What to produce: Please copy each line of the data that includes the string "dropdown".

Extracted records:
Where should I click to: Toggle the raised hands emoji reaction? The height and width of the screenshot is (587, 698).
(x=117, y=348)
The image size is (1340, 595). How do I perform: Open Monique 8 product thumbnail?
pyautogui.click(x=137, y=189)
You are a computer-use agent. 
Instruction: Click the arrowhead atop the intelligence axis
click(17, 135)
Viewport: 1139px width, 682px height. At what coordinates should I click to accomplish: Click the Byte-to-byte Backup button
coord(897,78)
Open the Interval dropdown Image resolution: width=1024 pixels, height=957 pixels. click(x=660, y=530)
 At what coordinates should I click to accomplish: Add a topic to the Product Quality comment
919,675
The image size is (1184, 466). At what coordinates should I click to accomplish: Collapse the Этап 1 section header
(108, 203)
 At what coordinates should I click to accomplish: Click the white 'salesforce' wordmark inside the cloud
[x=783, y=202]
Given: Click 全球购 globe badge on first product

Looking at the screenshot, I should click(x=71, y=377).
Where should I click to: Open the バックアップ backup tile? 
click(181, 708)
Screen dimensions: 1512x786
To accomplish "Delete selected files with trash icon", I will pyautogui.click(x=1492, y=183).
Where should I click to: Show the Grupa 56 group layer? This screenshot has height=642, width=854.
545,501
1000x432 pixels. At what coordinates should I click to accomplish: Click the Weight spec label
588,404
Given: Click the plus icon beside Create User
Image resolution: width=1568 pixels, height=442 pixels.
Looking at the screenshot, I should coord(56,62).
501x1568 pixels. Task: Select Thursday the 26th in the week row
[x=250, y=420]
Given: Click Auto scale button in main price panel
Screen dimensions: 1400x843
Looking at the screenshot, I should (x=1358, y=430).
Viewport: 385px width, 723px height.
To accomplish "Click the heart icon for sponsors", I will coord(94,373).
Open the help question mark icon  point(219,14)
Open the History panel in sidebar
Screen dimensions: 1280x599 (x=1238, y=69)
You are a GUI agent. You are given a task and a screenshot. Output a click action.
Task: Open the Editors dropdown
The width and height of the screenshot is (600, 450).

Solution for this problem:
Open the Interval dropdown Image resolution: width=1024 pixels, height=957 pixels. click(x=660, y=530)
Task: Open the Editors dropdown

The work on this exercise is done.